The first thing you notice about the deal might be the size: $29 billion is an eye-popping number.
Buy now, pay later (BNPL) has its promise, of course, but it also has its price tag. Firms pay up for growth, and within payments, growth lies, visibly, in hockey stick arcs, with BNPL.
We’re talking, of course, of the deal announced this weekend (Aug. 1), where Square has said it will buy Australian BNPL firm Afterpay in an all-stock deal that carries that $29 billion purchase price.
Read more: BNPL Takes Its Next Dramatic Turn As Square Buys Afterpay For $29B
The scale that comes with it, the international scope — as well as the broadening of the BNPL ecosystem for small and medium-sized businesses (SMBs) — helps point toward what led Square to pull the trigger.
Afterpay, of course, is based in Australia and in documents provided alongside the merger announcement, Afterpay notes that it is used by 100,000 merchants and has more than 16.2 million customers. Square, for its own part, has released its latest results, noting that for the second quarter, software and integrated payments have been the fastest growing products in the seller ecosystem.
It follows, then, that these offerings are increasingly important to smaller sellers, where for companies with annualized GVP at less than $125,000 stood at $13.4 billion, up from $9 billion in the same period last year — and above the $11.7 billion seen in 2019, pre-pandemic. The tailwind is there.
PYMNTS data shows the continued allure of BNPL for these smaller merchants. In research done in tandem with Afterpay, insight gleaned from more than 300 merchants showed that the “sweet spot” for BNPL stands with merchants that have top lines that span $250,000 t $2.5 million, which thus dovetails well with the Square universe of sellers. The PYMNTS/Afterpay data also shows that firms that are under a decade old report 48 percent of users tap into BNPL options. The younger the firm, the relatively smaller — but growing — the top line might be.
Retail seems to be a greenfield opportunity for the BNPL options. We’ve found that sporting goods have thus far enjoyed the biggest BNPL surge, along with more than two-thirds of retailers that sell health and beauty products, musical instruments or automobiles parts — while 57 percent of those selling clothing and accessories report an uptick.
In other words, the interest in BNPL — for the consumers — spans small-ticket and large-ticket items.
But BNPL, of course, also needs a presence at the point of sale to prompt sellers to offer and users to consider that option in the first place. Access is key — and availability is key.
That’s where Square likely has leverage, and the cross-pollination with Afterpay will be palpable, having said on its site that Afterpay Card in Apple Pay can be added to the Apple Wallet.
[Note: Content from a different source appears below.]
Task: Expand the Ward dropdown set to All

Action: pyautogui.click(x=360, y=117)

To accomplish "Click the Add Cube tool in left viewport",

Moving Away From The Plastic
As noted in this space, Square has been building out a banking ecosystem that spans software and hardware and integrated services. For the company itself, Christina Riechers, Square Banking’s head of product, said Square Banking marks both a departure and an evolution from its original journey as a mobile point of sale (POS) provider that catered to cash-based smaller businesses that wanted to accept payment in plastic.
You may also like: Square Aims To Do For Small Business Banking What Its Card Readers Did For POS
It is the ecosystem that likely, through iPad POS with tap to pay functionality, ties right into the banking suite, for example, to heat up the BNPL space. Especially with competitors such as PayPal, with its own iZettle, or Clover/Fiserv.
No one is taking the ecosystem landscape lightly, so to speak. As PayPal SVP of Omni Payments Jim Magats told Karen Webster upon the launch of Zettle for small businesses, “for us, it’s a natural extension of what we’ve been doing online and on mobile over the course of the last 20 years; serving SMBs with an in-store solution that interoperably works with an online solution. It’s the next stage of our evolution into omnichannel payments,” Magats told Webster.
As noted above, scale matters, and by grabbing Afterpay, Square gets another boost into brick-and-mortar with the deal with Westfield shopping centers here in the U.S. As a Zahir Khoja told PYMNTS in a recent conversation, consumers “are going to want to spend and buy and purchase in person — data tells us that millennials are among the most eager to get back into the mall.”